Microarray analyses of exosomal miRNA cargo showed that 62 miRNAs were differentially expressed between the DS and NS conditions, based on early morning time points DS1 and NS5 matched for time of day (Figure 1). Of these, 10 miRNAs achieved statistical significance (p ≤ 0.001). See Figure 2 (panel A) for a heatmap with clustering, where n = 5 in each condition met microarray experiment quality control criteria. Predictions used in silico tools, revealing 2976 putative target genes, which were assessed with gene ontology and the Kyoto Encyclopedia of Genes and Genomes (KEGG) database; see Tables S1–S3.

Figure 2

Profiling of plasma-derived exosome miRNAs. (A) Heatmap with clustering for miRNAs expressed differentially (red, increased miRNA abundance; blue, reduced miRNA abundance) at early morning time points DS1 versus NS5, matched for time of day (see Figure 1), for the top 10 up- or downregulated miRNAs (* p < 0.05, ** p < 0.01). Each column corresponds to a different subject exposed to either the DS condition (n = 5) or the NS condition (n = 5). Labels A1–A5 represent individuals in the DS condition; labels B1–B5 represent individuals in the NS condition. (B) Quantitative reverse transcription polymerase chain reaction (qRT-PCR) analysis of clock genes in adipocytes and U2OS cells treated with plasma-derived exosomes from subjects in the DS and NS conditions after transfection with hsa-mir-3614-5p scramble, agomir, and antagomir. Gene expression for each gene was normalized to DS or NS without exosomes. β-actin (ACTB) was used as housekeeping gene. Data represent averages of four independent replicates (error bars: SE); horizontal bars indicate significant difference (p < 0.05). (C) Luciferase reporter assay of Bmal1 rhythmicity in Bmal1-dLuc U2OS osteosarcoma cells treated with plasma-derived exosomes from early morning time points DS1 and NS5 (n = 7 per condition), matched for time of day, after transfection with miRNA-3614-5p scramble, agomir, or antagomir (or non-transfected controls). Total bioluminescence values (relative light units, RLU) were normalized to vehicle controls; data represent averages of three independent replicates. Group means (± SE) and cosinor curves are plotted as a function of time on plate for each treatment condition.
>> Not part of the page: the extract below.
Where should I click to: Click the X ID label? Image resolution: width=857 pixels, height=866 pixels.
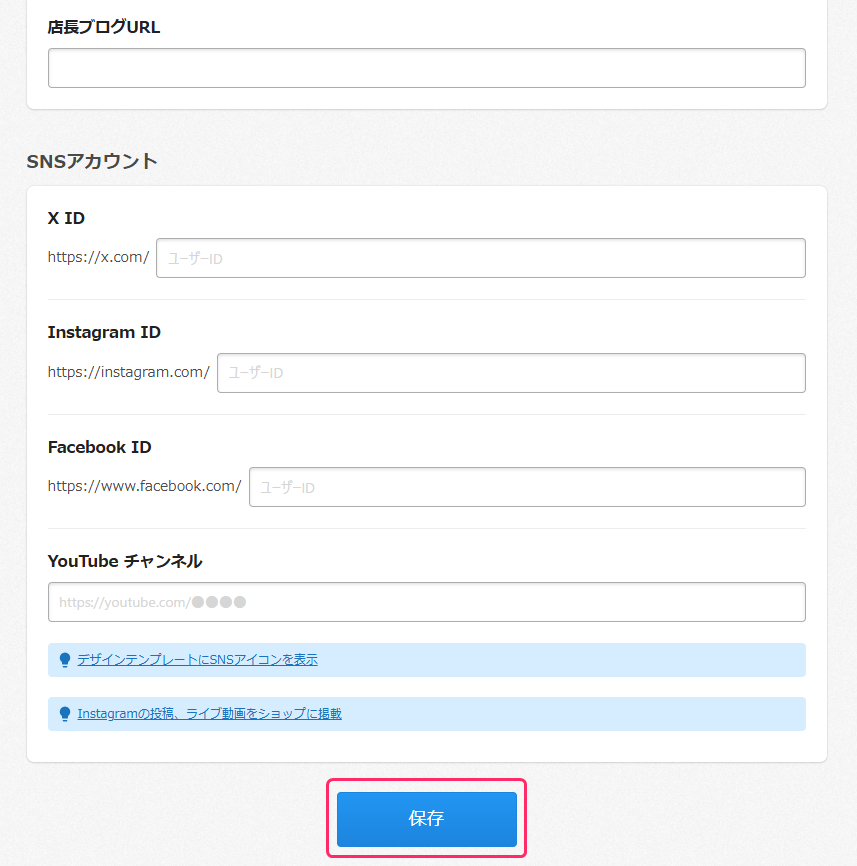pos(66,218)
Among the top 10 differentially expressed miRNAs that reached statistical significance (Figure 2A), one was selected as proof of concept. We selected hsa-mir-3614-5p, as it showed rhythmic expression with the clearest difference between the DS and NS conditions (Figure 2A). This particular miRNA regulates circadian clock-related genes, with downstream biological KEGG pathways that include insulin secretion and circadian entrainment. Specific miRNA hsa-mir-3614-5p scramble, agomir, and antagomir were transfected into plasma-derived exosomes from subjects in the DS and NS conditions, and subsequently added into cultures of naïve differentiated human adipocytes. The expression of the core clock gene, BMAL1, as determined with qRT-PCR, is shown in Figure 2 (panel B, top row left). BMAL1 expression was significantly lower in the naïve adipocytes treated with exosomes from the NS condition (NS-scramble) as compared to the DS condition (DS-scramble). Treatment with exosomes from the DS condition after transfection of the miRNA hsa-mir-3614-5p agomir reversed the DS effect to become similar to NS-scramble, while treatment with exosomes from the NS condition after transfection of the miRNA hsa-mir-3614-5p antagomir elicited BMAL1 expression changes similar to DS-scramble.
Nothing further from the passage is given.